Casi nada. Todo esto lo han absorbido las letras de Vázquez y la música de Alonso, empastadas de un modo extraordinario. Distintos estilos musicales dotados de una unidad férrea y que se desarrolla a través de un lenguaje interno que crece segundo a segundo. En intensidad y en alcance. Piano (Alonso) clarinete y saxo (Albert Abad) que conviven con la voz hasta convertirse también en protagonistas. ¡Y qué voz! Una sonorización perfecta y precisa apoya una vocalización totalmente adscrita al ensimismamiento del estado interior que se describe. Del estallido a través de la consumación. La entrega del intérprete es total, también en lo físico. Asumiendo además las delicadas y hermosísimas coreografías de Bealia Guerra que convierten en danza hasta la caricia más oculta y furtiva. Lo que consigue Vázquez es una auténtica proeza.

Como letrista y como intérprete. Logra transmutarse y definir una personalidad y una naturaleza propia para cada figura hasta conseguir una suerte de consumación a través de su desempeño y escenificar su estado anímico y físico. Una cópula perfecta en la que el espectador también participa y se libera. Con él. Con ellos. Somos conscientes de que estamos presenciando algo único, que nos seduce y nos eleva de principio a fin. Una observación absorta y participante al mismo tiempo que nos toca tan profundamente como a los protagonistas y a la que nos entregamos de un modo similar y alegórico al de la rendición de la voluntad y el cuerpo que supone el acto sexual. Como él. Con él. Un intérprete que parece encontrarse en un constante punto álgido de su plenitud artística y que convierte su labor en un auténtico poema escénico. Tributo y capitulación hacia un material de partida con el que enlaza y se une a través de este ligamiento maravilloso que es Ciutat de gespa. Respeto y admiración es poco.
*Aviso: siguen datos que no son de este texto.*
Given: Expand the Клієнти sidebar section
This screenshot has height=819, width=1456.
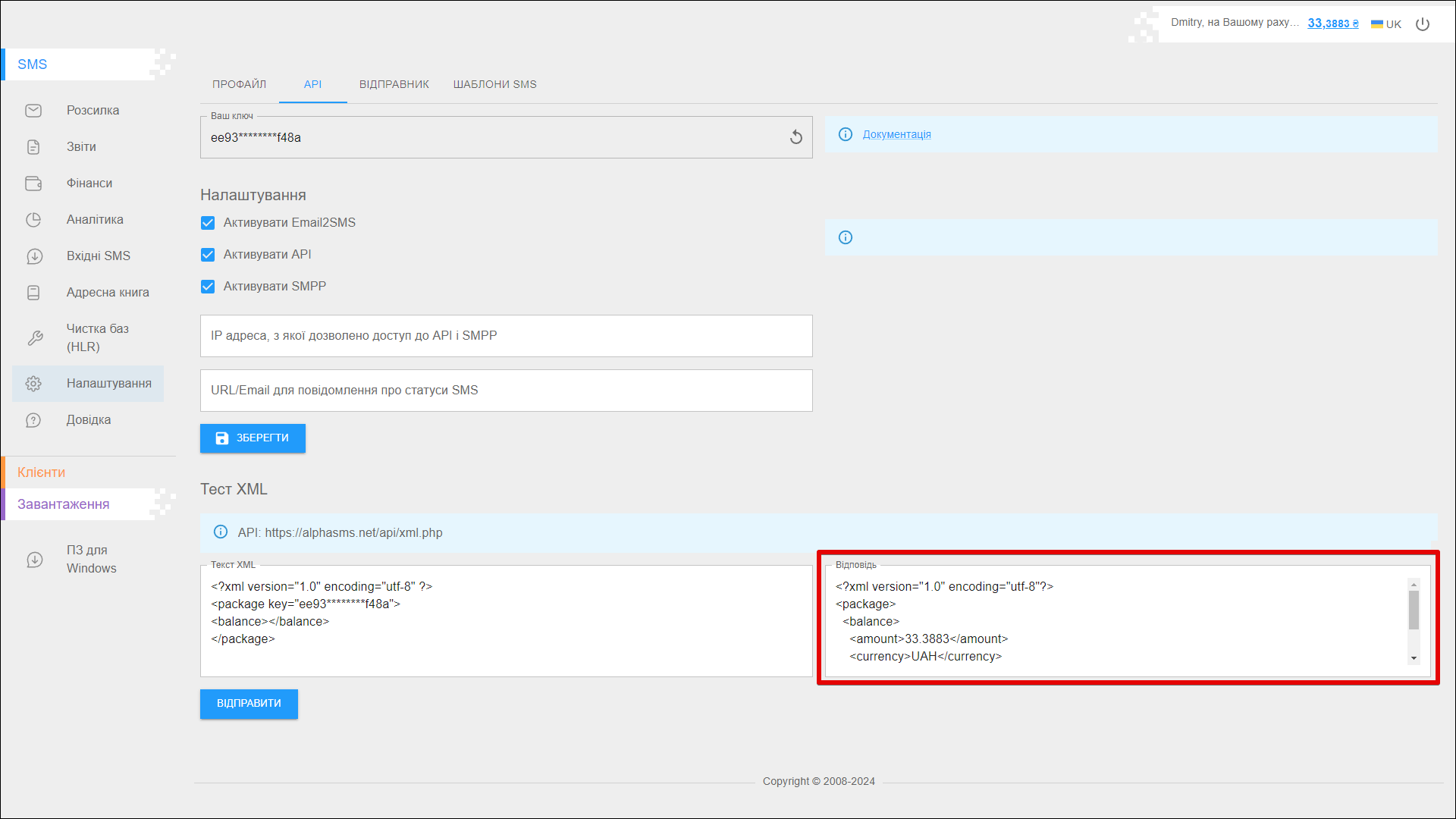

Una interpretación que nos muestra el amor pletórico pero también su sequedad. Que nos lleva a la luna y a mares de arena. A todos esos rincones en los que encontramos la tibieza o ardor de los cuerpos y que nos permiten soñar despiertos mientras asistimos a la función. Navegando por la fuerza y las causas del deseo. A partir de ahora, nosotros también podremos decir que, con Vázquez, (como Whitman), estuvimos juntos. Así recordaremos este momento escénico privilegiado. Una interpretación que nos (y se) muestra del mismo modo como lucen los cuerpos y las almas después del voluptuoso y honesto ayuntamiento carnal.
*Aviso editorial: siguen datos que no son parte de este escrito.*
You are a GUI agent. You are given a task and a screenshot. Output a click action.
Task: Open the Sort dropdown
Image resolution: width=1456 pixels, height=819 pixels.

Finalmente, mención especial para el vestuario y caracterización de Núria Llunell y para el sublime diseño de escenografía e iluminación de Victor AlGo (Álvarez). Una cama que se convertirá en la verdadera ciudad titular y una suerte de cortina traslúcida que crea, junto al movimiento, imágenes imborrables, pulcras e impresionables. La dramaturgia de este último acierta también al ofrecer la mayor parte del texto hablado en off en contraste con lo físico a través de lo musical y escénico, cuando no se puede seguir hablando. De nuevo, amor es lo que encontramos en cada rincón de esta constante caja de sorpresas que es El Maldà. Y, por supuesto, aceptamos y devolvemos el beso.